Viernes, 17 de octubre de 2008
Viendo el documental El ojo apasionado (Arthouse Films, 2003), del director Heinz Bütler, uno se da cuenta del inmenso amor que sentía por la pintura Henri Cartier-Bresson. Uno ve a un Cartier-Bresson ya viejito dedicando sus días exclusivamente a pintar y dibujar. Uno lo ve visitando el Louvre para ver sus obras favoritas. Uno lo ve hablando de la fotografía casi como una subcategoría de la pintura (“para mí la fotografía siempre fue una manera de pintar”). Y uno lo ve hablando con más ánimo y con mayor frecuencia de pintores que de fotógrafos.

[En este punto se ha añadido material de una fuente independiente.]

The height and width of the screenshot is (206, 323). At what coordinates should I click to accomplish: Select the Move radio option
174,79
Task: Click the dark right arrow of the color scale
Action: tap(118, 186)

¿Fue la pintura su principal amor? Si no fue el principal, ciertamente fue el último y, también, el primero. Porque Cartier-Bresson no sólo murió dibujando –a los 95 años–, también comenzó su carrera artística queriendo ser pintor. Y, por un tiempo, se tomó muy en serio esta ambición, estudiando con el pintor y escultor cubista, André Lohte, a quien luego responsabilizaría de enseñarle todo lo que sabía de fotografía. ¿Qué lo hizo abandonar la pintura para convertirse en fotógrafo? Según él, un factor importante fue una fotografía de Martin Munkacsi, en la que aparecen tres niños africanos desnudos corriendo hacia el agua del lago Tanganyika. Ver esa foto –una muestra de perfecta unión entre fondo (la felicidad y vitalidad de los niños) y forma (la belleza plástica de sus cuerpos)– fue como una revelación. Lo hizo entender que una fotografía “podía fijar la eternidad en un instante.” Lo empujó a soltar los pinceles, comprar una cámara y salir a la calle.